Re: Gen-ART Last Call review of draft-ietf-avt-rtp-vorbis-06

[Date Prev][Date Next][Thread Prev][Thread Next][Date Index][Thread Index]

 



Spencer Dawkins wrote:

> Document: draft-ietf-avt-rtp-vorbis-06
> Reviewer: Spencer Dawkins
> Review Date: 26 Oct 2007 (sorry, late!)
> IETF LC End Date:   22 Oct 2007
> IESG Telechat date:
> 
> Summary: This document is close to ready for publication as a Proposed
> Standard. I have a small number of questions, mostly involving clarity
> or 2119 language. Please take a look at the question in 7.1, especially.
> 
> Comments: I have included "nits" in this review for the convenience of
> authors and editors later in the process. Nits are not part of a Gen-ART
> review.
> 
> 1.  Introduction
> 
>   Vorbis is a general purpose perceptual audio codec intended to allow
>   maximum encoder flexibility, thus allowing it to scale competitively
>   over an exceptionally wide range of bitrates.  At the high quality/
>   bitrate end of the scale (CD or DAT rate stereo, 16/24 bits), it is
>   in the same league as AAC.  Vorbis is also intended for lower and
> 
> Spencer (nit): AAC? has not been expanded previously.

I edited as MPEG-4 AAC, should an informative reference be useful?

> 
>   higher sample rates (from 8kHz telephony to 192kHz digital masters)
>   and a range of channel representations (monaural, polyphonic, stereo,
>   quadraphonic, 5.1, ambisonic, or up to 255 discrete channels).
> 
> 2.2.  Payload Header
> 
>   Vorbis Data Type (VDT): 2 bits
> 
>   This field specifies the kind of Vorbis data stored in this RTP
>   packet.  There are currently three different types of Vorbis
>   payloads.  Each packet MUST contain only a single type of Vorbis
>   payload (e.g. you MUST not aggregate configuration and comment
> 
> Spencer: this is close to a nit, but 2119 language is important. This is
> just restating the previous MUST. I'd suggest either "must" in lower
> case or "MUST NOT" - if there's a reason to have two 2119 requirements
> that say the same thing.

lowercased

> 
>   payload in the same packet)
> 
>      0 = Raw Vorbis payload
>      1 = Vorbis Packed Configuration payload
>      2 = Legacy Vorbis Comment payload
>      3 = Reserved
> 
>   The packets with a VDT of value 3 MUST be ignored
> 
>   The last 4 bits represent the number of complete packets in this
>   payload.  This provides for a maximum number of 15 Vorbis packets in
>   the payload.  If the packet contains fragmented data the number of
>   packets MUST be set to 0.
> 
> Spencer (nit): what type of fragmentation is this? Please provide an
> adjective :-)

Or rephrase as:

"If the F field is nonzero the number of packets MUST be set to 0" ?

> 
> 2.3.  Payload Data
> 
>   The Vorbis packet length header is the length of the Vorbis data
>   block only and does not count the length field.
> 
> Spencer (nit): s/count/include/, I think.

applied

> 
>   The payload packing of the Vorbis data packets MUST follow the
>   guidelines set-out in [3] where the oldest packet occurs immediately
> 
> Spencer: again, adjectives are good. This is saying "the oldest Vorbis
> packet", right? It would be better if the specification doesn't use
> language like "the oldest packet in the packet" with no adjectives -
> that doesn't take us to a good place.

Right

> 
>   after the RTP packet header.  Subsequent packets, if any, MUST follow
>   in temporal order.
> 
> Spencer: "Subsequent Vorbis packets", right?

right

> what does the receiver do if the "follow in temporal order" MUST is violated?

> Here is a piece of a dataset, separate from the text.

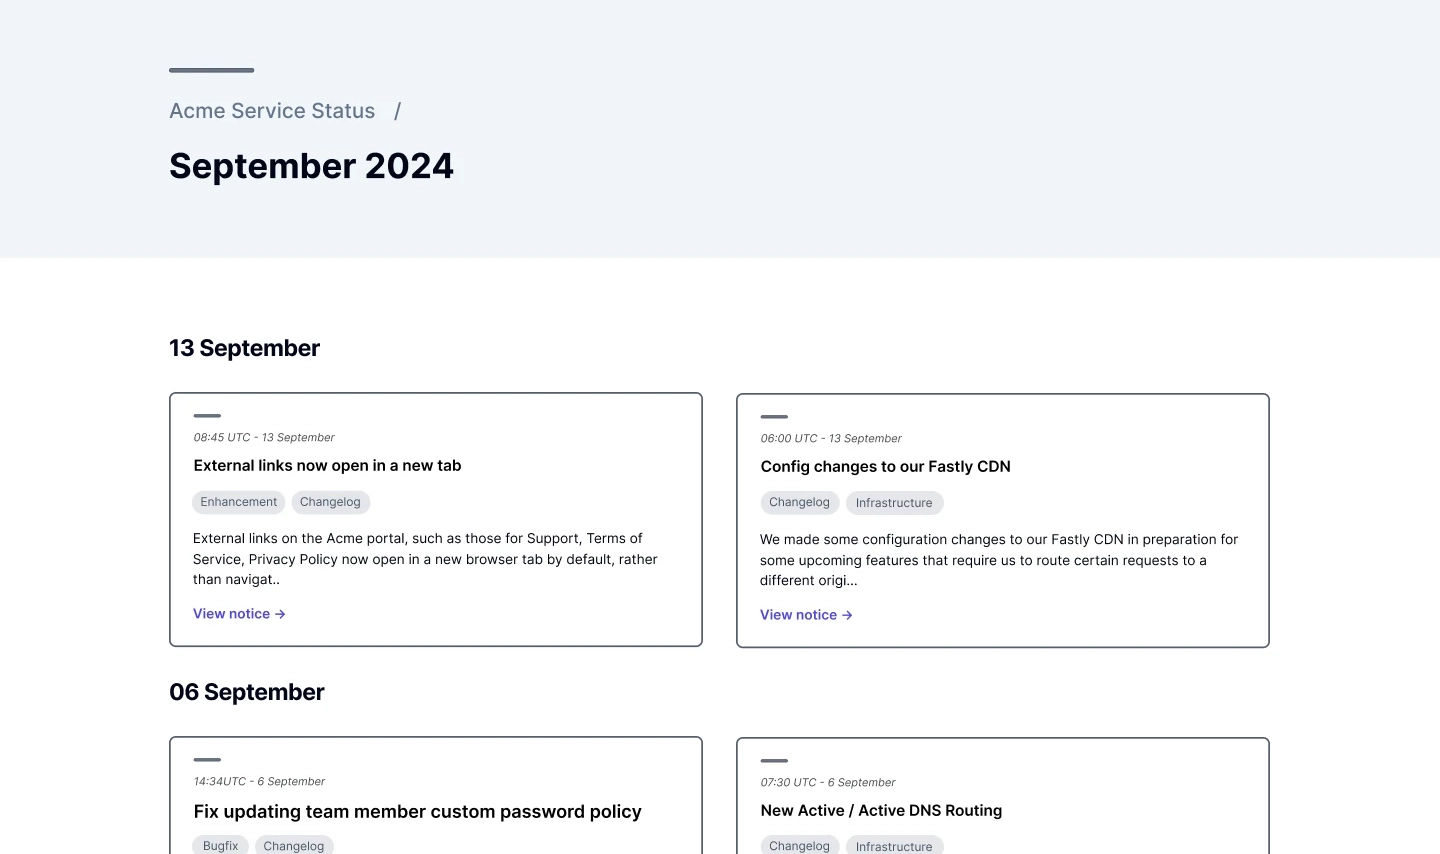Viewport: 1440px width, 854px height.
Task: Click the card containing the Fastly CDN changelog
Action: tap(1002, 520)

It doesn't have a way to figure out so it will decode the stream
assuming the samples aren't misordered.

> 
> 3.1.1.  Packed Configuration
> 
>   A Vorbis Packed Configuration is indicated with the Vorbis Data Type
>   field set to 1.  Of the three headers defined in the Vorbis I
>   specification [10], the identification and the setup MUST be packed
>   as they are, while the comment header MAY be replaced with a dummy
>   one.  The packed configuration follows a generic way to store xiph
>   codec configurations: The first field stores the number of the
>   following packets minus one (count field), the next ones represent
>   the size of the headers (length fields), the headers immediately
>   follow the list of length fields.  The size of the last header is
>   implicit.  The count and the length fields are encoded using the
>   following logic: the data is in network order, every byte has the
> 
> Spencer (nit): c/network order/network byte order/, and there are
> multiple occurrences in the document...

applied two times.

> 
>   most significant bit used as flag and the following 7 used to store
>   the value.  The first N bit are to be taken, where N is number of
>   bits representing the value modulo 7, and stored in the first byte.
>   If there are more bits, the flag bit is set to 1 and the subsequent
>   7bit are stored in the following byte, if there are remaining bits
>   set the flag to 1 and the same procedure is repeated.  The ending
>   byte has the flag bit set to 0.  In order to decode it is enough to
>   iterate over the bytes until the flag bit set to 0, for every byte
>   the data is added to the accumulated value multiplied by 128.  The
>   headers are packed in the same order they are present in ogg:
>   identification, comment, setup.
> 
> 3.2.  Out of Band Transmission
> 
>   This section, as stated above, does not cover all the possible out-
>   of-band delivery methods since they rely on different protocols and
>   are linked to specific applications.  The following packet definition
>   SHOULD be used in out-of-band delivery and MUST be used when
> 
> Spencer: is there an obvious reason to violate the SHOULD?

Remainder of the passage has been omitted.